§ **REQUIRED TASK**
Present the material below as a Markdown table with the columns "Row" and "Line", numbering each line and omitting blank lines. Cover only the lines from the start of the material through the line containing "pos(570,11)", both ends included.

§ **DATA ROWS**
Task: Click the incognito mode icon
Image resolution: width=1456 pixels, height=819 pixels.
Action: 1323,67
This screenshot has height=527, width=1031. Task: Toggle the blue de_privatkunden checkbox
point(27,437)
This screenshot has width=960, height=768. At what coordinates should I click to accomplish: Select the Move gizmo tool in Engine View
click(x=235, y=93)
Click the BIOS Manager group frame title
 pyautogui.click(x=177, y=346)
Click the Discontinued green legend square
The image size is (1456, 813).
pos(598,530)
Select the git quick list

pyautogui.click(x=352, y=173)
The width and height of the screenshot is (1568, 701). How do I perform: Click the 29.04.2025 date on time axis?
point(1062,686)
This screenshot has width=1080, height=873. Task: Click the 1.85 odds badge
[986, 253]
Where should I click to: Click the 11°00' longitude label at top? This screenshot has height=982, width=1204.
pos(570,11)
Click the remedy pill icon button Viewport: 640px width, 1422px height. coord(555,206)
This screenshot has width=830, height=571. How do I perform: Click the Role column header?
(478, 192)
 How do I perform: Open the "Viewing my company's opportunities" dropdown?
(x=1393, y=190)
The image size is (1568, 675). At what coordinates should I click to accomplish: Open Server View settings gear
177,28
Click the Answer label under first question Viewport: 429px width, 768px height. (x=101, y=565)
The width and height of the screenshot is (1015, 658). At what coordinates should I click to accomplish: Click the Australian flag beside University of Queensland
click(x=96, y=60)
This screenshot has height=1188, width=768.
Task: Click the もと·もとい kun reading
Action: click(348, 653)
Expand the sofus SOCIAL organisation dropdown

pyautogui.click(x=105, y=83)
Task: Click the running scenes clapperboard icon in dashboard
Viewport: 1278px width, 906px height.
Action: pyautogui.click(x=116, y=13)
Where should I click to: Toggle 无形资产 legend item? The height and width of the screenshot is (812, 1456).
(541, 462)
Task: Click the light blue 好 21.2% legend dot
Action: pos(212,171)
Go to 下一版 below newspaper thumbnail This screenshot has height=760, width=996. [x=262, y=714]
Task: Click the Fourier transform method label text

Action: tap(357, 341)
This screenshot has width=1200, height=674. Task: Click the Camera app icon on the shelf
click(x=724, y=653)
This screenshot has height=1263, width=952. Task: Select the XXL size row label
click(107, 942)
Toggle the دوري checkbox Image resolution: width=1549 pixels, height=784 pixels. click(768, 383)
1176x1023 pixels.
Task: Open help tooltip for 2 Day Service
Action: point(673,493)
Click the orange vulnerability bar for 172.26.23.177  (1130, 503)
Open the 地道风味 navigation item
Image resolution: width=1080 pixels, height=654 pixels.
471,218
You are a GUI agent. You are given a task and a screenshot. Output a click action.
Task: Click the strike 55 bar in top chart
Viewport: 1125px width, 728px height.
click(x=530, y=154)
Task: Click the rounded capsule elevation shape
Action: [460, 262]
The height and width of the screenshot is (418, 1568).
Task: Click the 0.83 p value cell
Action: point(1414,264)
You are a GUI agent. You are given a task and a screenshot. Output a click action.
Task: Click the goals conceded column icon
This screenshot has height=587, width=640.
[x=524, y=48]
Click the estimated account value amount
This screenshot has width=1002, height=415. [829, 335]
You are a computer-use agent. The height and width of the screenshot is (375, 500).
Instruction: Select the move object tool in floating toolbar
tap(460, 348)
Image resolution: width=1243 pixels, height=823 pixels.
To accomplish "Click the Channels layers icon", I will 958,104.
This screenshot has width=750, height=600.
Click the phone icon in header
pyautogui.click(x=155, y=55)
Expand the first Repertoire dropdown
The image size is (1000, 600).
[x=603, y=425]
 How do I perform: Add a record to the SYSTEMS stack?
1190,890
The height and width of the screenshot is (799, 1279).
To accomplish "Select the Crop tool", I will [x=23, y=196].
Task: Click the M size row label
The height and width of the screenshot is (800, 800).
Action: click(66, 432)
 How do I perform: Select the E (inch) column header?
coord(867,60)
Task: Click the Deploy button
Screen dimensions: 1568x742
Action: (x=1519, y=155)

§ **SOLUTION BELOW**
| Row | Line |
|---|---|
| 1 | Task: Click the incognito mode icon |
| 2 | Image resolution: width=1456 pixels, height=819 pixels. |
| 3 | Action: 1323,67 |
| 4 | This screenshot has height=527, width=1031. Task: Toggle the blue de_privatkunden checkbox |
| 5 | point(27,437) |
| 6 | This screenshot has width=960, height=768. At what coordinates should I click to accomplish: Select the Move gizmo tool in Engine View |
| 7 | click(x=235, y=93) |
| 8 | Click the BIOS Manager group frame title |
| 9 |  pyautogui.click(x=177, y=346) |
| 10 | Click the Discontinued green legend square |
| 11 | The image size is (1456, 813). |
| 12 | pos(598,530) |
| 13 | Select the git quick list |
| 14 | pyautogui.click(x=352, y=173) |
| 15 | The width and height of the screenshot is (1568, 701). How do I perform: Click the 29.04.2025 date on time axis? |
| 16 | point(1062,686) |
| 17 | This screenshot has width=1080, height=873. Task: Click the 1.85 odds badge |
| 18 | [986, 253] |
| 19 | Where should I click to: Click the 11°00' longitude label at top? This screenshot has height=982, width=1204. |
| 20 | pos(570,11) |